Rico reached for the underside of his chair and held on. He had seen war movies in which airplane pilots hit a button and their entire seats ejected like rockets out of the top of the plane seconds before it blew up or crashed into a mountainside or the sea; he was suddenly certain that what he was feeling was what they were feeling in that split second before blast off. And then, as if his whole life were about to flash backward before his eyes, starting with last night, he remembered her answer to his question, “Where have you been, Rosalita?” She had said, “Waiting for you to come and get me.”
When he was a young man, just a few months after Fernando died, Rico had crashed his truck into an embankment along I-25. He didn’t remember much about the accident, but one image had remained clear forever after. It was the way, in a fraction of a second, the windshield cracked into a thousand pieces and then shattered. After that, everything in his visual field went black, but he couldn’t forget the way the silver cracks had manifested out of nowhere; that one pristine second before it all fell apart and all the pieces of the windshield scattered like memories that were unlikely to ever reassemble themselves. The truck was totaled, but he’d seen it later in the garage where it was towed, and the whole front seat and floor were covered with bits of glass that shimmered in the sun like diamonds.

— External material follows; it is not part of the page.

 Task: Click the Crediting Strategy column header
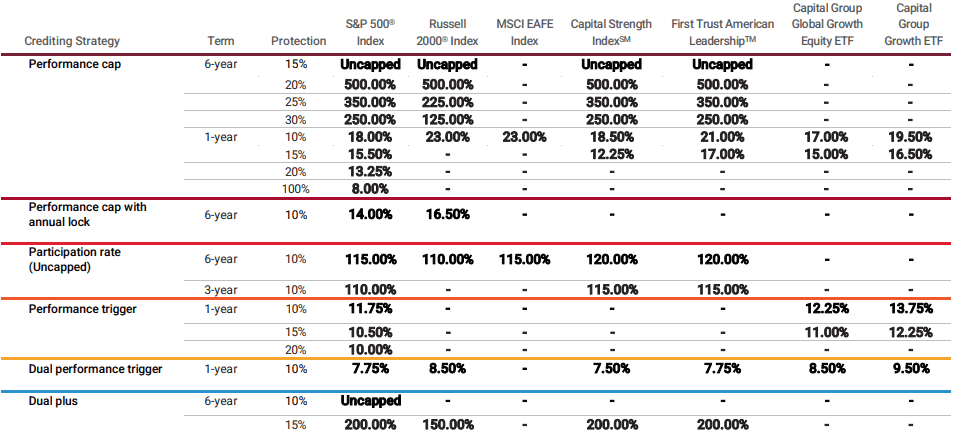click(x=73, y=41)
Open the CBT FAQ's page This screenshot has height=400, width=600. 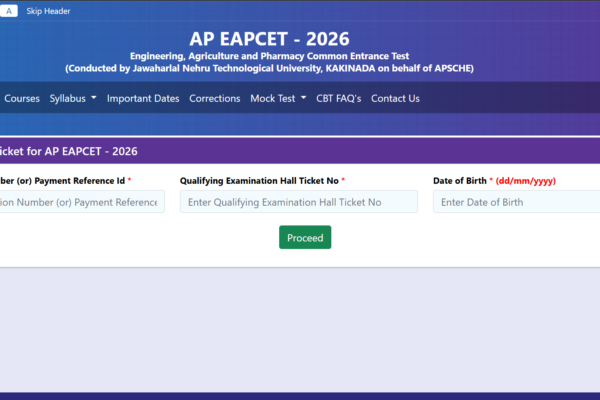pyautogui.click(x=338, y=98)
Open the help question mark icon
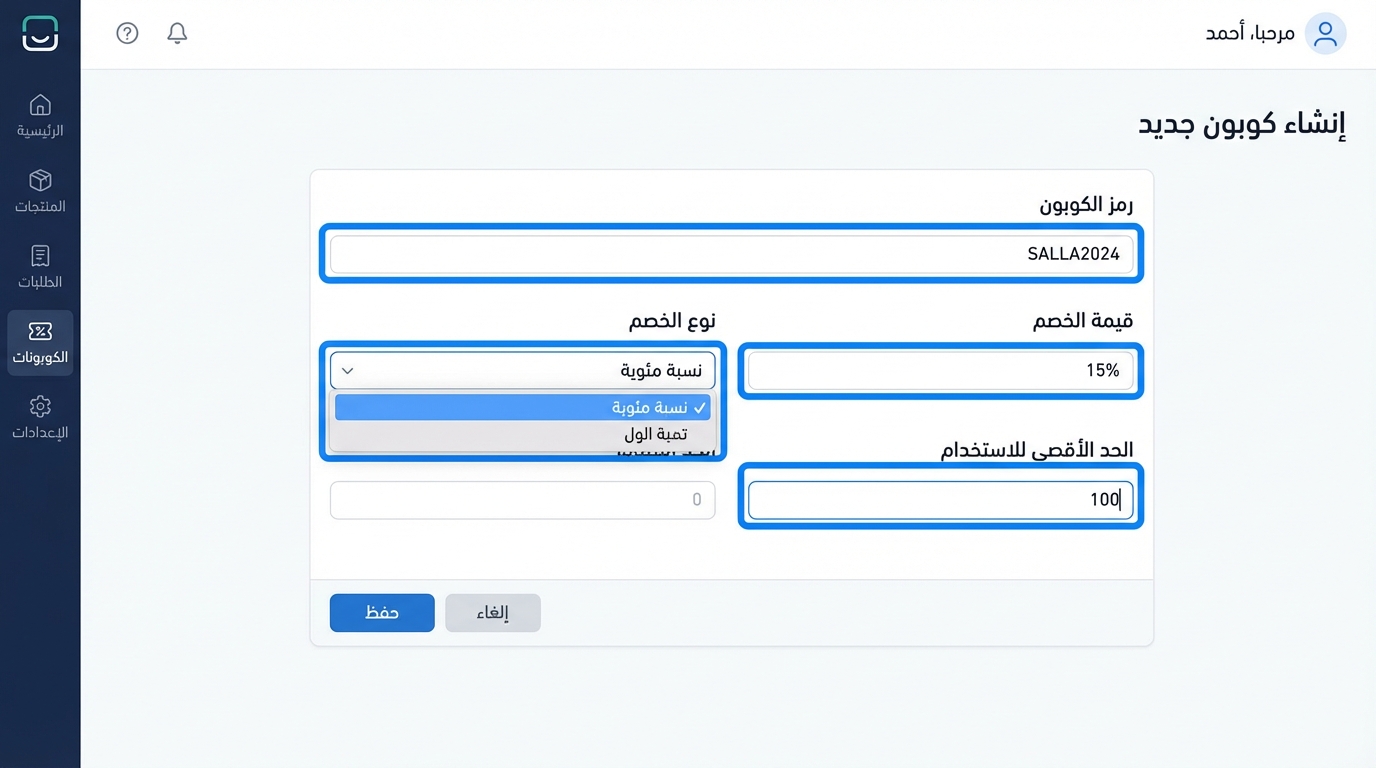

Staring into them, he had had a strange idea: if he could put them all back together again, would he have been able to avoid the accident in the first place. This thought had come to him like a wild bird.
 
; Now, years later, gripping his seat in the Barelas Coffee House, Rico had a similar feeling. Every sentence out of Rosalita’s mouth, or his own, was like a bit of glass on the passenger seat with the sun shining through it. She seemed to be saying that he had co-created the four missing years. It was just like a woman to fail to notice how much of himself he had sacrificed in that time, how challenging, and at times overwhelming it had been to hold their life together and wait. And wait and wait and wait. It had been hard, useless work and so consuming, and now she seemed to blame him for not crashing through to her, though he had tried for the better part of a year, until he just couldn’t try again.
He let go of the chair with one hand and held it up to her, a “stop” gesture that she well understood. He would think about this later. He would. But not right now. Right now, he would remain calm. Fortunately, perhaps, the food arrived, slapped onto the table with precision by a waitress with an attitude of efficiency. He had an impulse to pick up the plate, loaded with beans and rice and tortillas, and send it flying, but he successfully fought it off. He didn’t pick up the knife either, until he was sure he wouldn’t throw it across the restaurant, just to see it embed itself in the wall. Because Rico was a man who didn’t want to make a scene in public, or witness one, he ate his lunch in silence, and so did Rosalita. Then they walked back to the garage, where one of Rico’s customers was standing outside the locked door. Rosalita got into her car and took off. Rico went to work, determined to keep his mind on the engine he was tuning and nothing else.